Now I am going nuts on this dataset consisting of South Asians (minus Kalash and Hazara) from Reference I and some Harappa participants, but I promise this is the last item on this specific data. I will however do similar analyses some time after integrating all the new South Asian samples I have gotten (via project participation as well as from research data).
The maximum number of clusters (28) are inferred with 8 MDS dimensions. So I posted the clustering results for 8 MDS dimensions + 28 clusters.

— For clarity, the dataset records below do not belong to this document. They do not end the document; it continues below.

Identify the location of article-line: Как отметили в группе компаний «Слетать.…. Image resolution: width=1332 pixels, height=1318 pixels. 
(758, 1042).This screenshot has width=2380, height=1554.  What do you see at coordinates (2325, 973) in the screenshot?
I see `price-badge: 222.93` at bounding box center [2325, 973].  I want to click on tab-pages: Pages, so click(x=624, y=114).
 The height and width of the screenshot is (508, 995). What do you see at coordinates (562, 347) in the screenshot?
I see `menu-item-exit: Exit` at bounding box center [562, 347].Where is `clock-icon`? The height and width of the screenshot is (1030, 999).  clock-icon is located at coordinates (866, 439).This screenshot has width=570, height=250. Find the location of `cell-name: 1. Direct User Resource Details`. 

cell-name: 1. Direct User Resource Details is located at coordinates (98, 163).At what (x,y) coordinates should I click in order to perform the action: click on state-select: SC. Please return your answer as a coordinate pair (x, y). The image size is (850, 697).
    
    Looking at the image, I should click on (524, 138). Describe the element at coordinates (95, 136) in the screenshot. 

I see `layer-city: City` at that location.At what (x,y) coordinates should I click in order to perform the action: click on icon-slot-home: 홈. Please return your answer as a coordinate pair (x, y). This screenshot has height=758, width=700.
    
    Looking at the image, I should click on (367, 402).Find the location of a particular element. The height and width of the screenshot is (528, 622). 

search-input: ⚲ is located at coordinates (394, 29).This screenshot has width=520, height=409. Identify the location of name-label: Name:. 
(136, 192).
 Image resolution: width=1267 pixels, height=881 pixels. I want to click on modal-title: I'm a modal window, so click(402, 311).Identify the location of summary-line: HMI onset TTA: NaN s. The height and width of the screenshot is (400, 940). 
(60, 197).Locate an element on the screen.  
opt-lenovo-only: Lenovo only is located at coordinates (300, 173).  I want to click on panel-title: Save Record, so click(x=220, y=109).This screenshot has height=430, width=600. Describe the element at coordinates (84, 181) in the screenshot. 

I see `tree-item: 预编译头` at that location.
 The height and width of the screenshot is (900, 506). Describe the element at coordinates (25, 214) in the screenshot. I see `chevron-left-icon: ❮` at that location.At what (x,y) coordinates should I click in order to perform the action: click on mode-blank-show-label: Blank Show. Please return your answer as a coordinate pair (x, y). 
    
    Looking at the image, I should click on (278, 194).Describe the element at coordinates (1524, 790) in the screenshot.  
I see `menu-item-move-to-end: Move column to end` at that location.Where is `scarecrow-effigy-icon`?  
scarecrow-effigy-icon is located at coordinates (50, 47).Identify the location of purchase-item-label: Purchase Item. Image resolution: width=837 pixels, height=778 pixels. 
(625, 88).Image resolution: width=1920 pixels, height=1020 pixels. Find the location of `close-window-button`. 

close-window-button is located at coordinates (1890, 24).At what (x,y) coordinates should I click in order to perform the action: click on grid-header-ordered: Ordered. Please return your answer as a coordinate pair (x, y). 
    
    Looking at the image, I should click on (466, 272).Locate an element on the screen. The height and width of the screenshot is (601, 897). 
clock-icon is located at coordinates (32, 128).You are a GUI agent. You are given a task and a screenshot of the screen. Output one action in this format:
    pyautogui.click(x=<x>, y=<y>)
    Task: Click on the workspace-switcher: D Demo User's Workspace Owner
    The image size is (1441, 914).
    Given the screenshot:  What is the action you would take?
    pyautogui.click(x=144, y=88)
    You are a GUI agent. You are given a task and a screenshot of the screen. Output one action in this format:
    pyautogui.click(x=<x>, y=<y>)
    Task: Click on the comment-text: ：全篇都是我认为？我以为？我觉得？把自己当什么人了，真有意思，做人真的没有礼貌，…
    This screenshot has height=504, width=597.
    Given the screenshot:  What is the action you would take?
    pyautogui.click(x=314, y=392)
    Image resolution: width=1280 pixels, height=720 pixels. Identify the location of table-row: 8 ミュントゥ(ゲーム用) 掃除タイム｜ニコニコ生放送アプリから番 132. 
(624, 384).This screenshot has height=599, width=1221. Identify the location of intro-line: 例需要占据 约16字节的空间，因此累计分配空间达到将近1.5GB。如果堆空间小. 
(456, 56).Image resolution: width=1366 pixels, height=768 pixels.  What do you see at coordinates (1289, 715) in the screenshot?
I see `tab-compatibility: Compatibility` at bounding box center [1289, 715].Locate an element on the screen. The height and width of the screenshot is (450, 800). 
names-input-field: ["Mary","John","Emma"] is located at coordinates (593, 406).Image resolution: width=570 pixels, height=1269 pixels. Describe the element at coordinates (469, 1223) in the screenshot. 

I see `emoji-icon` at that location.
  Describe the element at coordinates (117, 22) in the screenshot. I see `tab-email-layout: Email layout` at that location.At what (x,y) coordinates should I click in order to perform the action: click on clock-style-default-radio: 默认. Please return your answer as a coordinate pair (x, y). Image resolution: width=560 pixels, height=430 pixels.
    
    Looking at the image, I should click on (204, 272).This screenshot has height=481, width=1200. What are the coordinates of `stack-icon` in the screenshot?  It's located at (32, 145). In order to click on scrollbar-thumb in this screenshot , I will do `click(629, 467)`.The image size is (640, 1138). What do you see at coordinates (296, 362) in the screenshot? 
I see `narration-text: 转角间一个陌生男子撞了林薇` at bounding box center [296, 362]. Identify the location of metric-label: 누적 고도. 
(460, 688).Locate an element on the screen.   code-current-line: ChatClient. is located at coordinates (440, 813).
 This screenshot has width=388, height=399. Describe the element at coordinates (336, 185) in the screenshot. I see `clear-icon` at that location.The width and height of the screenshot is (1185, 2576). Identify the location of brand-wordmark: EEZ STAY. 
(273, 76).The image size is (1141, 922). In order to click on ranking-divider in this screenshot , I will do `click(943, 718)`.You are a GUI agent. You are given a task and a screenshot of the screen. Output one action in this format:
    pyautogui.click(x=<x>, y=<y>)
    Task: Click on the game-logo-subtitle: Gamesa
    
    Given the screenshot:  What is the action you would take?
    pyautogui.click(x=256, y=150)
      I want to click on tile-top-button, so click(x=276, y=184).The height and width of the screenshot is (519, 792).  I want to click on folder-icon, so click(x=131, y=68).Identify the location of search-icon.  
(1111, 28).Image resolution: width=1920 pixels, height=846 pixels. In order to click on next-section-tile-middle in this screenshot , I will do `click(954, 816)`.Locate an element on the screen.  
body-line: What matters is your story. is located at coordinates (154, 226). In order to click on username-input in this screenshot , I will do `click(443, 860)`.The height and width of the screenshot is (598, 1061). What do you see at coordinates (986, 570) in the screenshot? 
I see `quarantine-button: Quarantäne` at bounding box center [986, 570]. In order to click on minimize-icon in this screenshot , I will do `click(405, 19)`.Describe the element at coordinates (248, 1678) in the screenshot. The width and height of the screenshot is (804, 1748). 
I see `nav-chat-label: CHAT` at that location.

Some observations on the clusters:
- 56 of the 62 Gujaratis are in cluster CL1 and the remaining 6 are in CL5. Both are Gujarati-only clusters. Let's see where the Harappa Gujaratis fall next time I do this analysis,
- CL2 has an Andhra Reddy, Caribbean Indians, a Keralan, a few Gujaratis-B, and a third of the Singapore Indians.
- Gujaratis-B are a varied lot spread out into CL3, CL7, CL2, CL8, CL4, CL6, and CL15, but half are in CL3.
- CL6 has a lot of the South Indian Brahmins
- Burusho are isolated
- Punjabis from the project seem to be divided among CL7, CL8 and CL15.
I also posted the results for 20 MDS dimensions resulting in 21 clusters.